Two particles are projected from the ground simultaneously with speed 20m/s and 9m/s at angle 30 and 60 with horizontal in the same direction. the maximum distance between them till both of them strike the ground is

To determine the maximum distance between the two particles projected at different speeds and angles, we need to analyze their trajectories. Let's break this down step by step.

Understanding the Motion of Each Particle

Both particles are projected from the ground, and their motion can be described using the equations of projectile motion. The key factors to consider are their initial speeds, angles of projection, and the time of flight.

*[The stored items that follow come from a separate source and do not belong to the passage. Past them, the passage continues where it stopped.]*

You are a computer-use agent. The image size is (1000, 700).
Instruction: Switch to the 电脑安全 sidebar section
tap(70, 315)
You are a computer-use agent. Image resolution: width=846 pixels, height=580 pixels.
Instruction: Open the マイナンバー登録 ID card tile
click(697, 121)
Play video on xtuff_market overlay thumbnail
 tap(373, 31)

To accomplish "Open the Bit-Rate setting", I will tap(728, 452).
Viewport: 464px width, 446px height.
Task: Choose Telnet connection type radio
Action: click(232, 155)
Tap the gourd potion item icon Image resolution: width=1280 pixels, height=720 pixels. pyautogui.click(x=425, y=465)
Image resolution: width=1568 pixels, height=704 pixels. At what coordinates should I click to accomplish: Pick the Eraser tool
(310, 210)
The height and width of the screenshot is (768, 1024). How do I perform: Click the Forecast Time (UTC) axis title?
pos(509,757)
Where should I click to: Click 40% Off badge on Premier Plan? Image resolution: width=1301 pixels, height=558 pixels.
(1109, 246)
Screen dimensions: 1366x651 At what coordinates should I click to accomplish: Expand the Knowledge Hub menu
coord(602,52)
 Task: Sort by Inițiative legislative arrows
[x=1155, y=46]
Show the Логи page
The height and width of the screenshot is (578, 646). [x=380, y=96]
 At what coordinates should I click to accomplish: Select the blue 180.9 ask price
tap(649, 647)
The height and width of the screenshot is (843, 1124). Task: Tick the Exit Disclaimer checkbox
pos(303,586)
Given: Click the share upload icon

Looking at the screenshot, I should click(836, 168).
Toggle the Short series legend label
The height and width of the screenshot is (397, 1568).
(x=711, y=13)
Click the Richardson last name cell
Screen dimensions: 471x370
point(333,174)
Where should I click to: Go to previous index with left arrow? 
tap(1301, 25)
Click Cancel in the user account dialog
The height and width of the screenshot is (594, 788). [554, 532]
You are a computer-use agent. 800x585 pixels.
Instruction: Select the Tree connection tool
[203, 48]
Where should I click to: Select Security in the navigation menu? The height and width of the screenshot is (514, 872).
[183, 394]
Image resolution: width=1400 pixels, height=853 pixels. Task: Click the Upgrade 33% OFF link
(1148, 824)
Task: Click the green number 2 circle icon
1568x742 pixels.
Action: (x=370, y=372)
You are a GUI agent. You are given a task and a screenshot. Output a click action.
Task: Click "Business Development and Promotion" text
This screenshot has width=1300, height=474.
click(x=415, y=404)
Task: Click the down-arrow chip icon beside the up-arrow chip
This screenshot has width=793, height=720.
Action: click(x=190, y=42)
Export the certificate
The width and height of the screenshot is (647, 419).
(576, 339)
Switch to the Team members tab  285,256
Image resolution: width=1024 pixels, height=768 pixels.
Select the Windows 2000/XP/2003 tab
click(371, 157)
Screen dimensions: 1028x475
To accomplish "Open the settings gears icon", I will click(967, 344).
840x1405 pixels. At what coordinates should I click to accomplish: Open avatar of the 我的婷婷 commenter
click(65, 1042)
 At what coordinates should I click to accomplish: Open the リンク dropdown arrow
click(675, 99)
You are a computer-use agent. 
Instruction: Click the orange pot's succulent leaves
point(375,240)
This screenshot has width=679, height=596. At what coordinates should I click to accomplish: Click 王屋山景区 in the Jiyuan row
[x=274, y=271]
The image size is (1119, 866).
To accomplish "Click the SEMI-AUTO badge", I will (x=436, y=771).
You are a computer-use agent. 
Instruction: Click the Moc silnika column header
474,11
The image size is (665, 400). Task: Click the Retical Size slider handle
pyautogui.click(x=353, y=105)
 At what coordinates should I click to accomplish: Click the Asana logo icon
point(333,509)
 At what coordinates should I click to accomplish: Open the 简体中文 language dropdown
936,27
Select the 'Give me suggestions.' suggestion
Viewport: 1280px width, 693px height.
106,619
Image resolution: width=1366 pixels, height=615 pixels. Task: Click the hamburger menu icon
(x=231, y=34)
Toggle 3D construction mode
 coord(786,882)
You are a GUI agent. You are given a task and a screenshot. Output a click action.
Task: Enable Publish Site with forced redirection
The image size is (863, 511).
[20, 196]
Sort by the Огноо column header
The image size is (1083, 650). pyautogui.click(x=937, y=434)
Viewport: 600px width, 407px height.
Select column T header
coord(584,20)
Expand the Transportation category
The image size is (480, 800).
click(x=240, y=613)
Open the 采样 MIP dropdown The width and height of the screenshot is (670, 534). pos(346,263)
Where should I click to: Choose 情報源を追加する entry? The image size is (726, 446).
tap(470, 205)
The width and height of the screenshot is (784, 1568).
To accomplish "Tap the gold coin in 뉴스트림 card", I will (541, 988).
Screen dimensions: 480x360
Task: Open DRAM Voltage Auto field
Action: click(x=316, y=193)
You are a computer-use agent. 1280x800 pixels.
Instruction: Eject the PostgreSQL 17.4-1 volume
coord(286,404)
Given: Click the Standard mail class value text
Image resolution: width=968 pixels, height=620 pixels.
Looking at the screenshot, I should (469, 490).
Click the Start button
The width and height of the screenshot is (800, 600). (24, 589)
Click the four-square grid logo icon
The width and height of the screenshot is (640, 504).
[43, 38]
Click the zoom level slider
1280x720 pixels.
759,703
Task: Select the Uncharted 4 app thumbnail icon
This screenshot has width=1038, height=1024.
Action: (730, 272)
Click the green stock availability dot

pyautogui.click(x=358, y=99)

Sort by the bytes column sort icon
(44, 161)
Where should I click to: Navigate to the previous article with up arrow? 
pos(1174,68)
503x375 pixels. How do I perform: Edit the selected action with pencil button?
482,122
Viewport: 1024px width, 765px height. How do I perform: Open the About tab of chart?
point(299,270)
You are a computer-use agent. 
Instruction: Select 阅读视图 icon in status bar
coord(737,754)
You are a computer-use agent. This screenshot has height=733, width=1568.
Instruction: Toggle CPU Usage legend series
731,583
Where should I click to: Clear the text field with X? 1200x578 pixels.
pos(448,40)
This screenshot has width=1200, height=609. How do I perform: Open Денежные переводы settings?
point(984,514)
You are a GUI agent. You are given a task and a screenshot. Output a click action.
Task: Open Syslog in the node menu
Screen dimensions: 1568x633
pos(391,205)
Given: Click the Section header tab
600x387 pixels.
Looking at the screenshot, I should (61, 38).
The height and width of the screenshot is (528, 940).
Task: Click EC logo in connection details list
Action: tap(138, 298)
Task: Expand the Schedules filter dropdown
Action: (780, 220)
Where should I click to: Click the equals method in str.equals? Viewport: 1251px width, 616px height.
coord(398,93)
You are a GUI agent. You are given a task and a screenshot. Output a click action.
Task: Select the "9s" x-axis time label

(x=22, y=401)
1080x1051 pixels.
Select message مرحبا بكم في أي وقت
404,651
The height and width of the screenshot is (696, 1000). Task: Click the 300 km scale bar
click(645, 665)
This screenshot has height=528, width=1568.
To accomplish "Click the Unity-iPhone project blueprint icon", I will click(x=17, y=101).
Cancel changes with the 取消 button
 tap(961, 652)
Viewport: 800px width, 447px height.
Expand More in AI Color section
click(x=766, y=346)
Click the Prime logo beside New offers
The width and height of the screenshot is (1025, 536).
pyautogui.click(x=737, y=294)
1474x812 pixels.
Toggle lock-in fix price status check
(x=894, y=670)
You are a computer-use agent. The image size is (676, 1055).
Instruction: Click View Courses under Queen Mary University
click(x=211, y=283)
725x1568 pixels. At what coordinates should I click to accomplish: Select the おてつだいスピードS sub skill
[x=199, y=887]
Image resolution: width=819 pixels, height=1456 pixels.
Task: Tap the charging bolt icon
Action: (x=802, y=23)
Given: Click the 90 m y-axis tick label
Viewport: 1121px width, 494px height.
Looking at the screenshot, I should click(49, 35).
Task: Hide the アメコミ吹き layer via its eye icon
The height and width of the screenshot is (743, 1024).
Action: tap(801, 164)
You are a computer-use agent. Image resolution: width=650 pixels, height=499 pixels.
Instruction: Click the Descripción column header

Particle 1: Speed 20 m/s at 30 Degrees

• Initial Velocity Components:
  • Horizontal Component: \( V_{1x} = V_1 \cdot \cos(\theta_1) = 20 \cdot \cos(30^\circ) = 20 \cdot \frac{\sqrt{3}}{2} \approx 17.32 \, \text{m/s} \)
  • Vertical Component: \( V_{1y} = V_1 \cdot \sin(\theta_1) = 20 \cdot \sin(30^\circ) = 20 \cdot \frac{1}{2} = 10 \, \text{m/s} \)
• Time of Flight: The time of flight \( T_1 \) can be calculated using the formula \( T = \frac{2V_{y}}{g} \), where \( g \approx 9.81 \, \text{m/s}^2 \):
  • \( T_1 = \frac{2 \cdot 10}{9.81} \approx 2.04 \, \text{s} \)
• Horizontal Range: The horizontal distance covered by Particle 1 is given by \( R_1 = V_{1x} \cdot T_1 \):
  • \( R_1 = 17.32 \cdot 2.04 \approx 35.34 \, \text{m} \)

Particle 2: Speed 9 m/s at 60 Degrees

• Initial Velocity Components:
  • Horizontal Component: \( V_{2x} = V_2 \cdot \cos(\theta_2) = 9 \cdot \cos(60^\circ) = 9 \cdot \frac{1}{2} = 4.5 \, \text{m/s} \)
  • Vertical Component: \( V_{2y} = V_2 \cdot \sin(\theta_2) = 9 \cdot \sin(60^\circ) = 9 \cdot \frac{\sqrt{3}}{2} \approx 7.79 \, \text{m/s} \)
• Time of Flight: Similarly, we calculate the time of flight \( T_2 \):
  • \( T_2 = \frac{2 \cdot 7.79}{9.81} \approx 1.59 \, \text{s} \)
• Horizontal Range: The horizontal distance covered by Particle 2 is:
  • \( R_2 = V_{2x} \cdot T_2 = 4.5 \cdot 1.59 \approx 7.15 \, \text{m} \)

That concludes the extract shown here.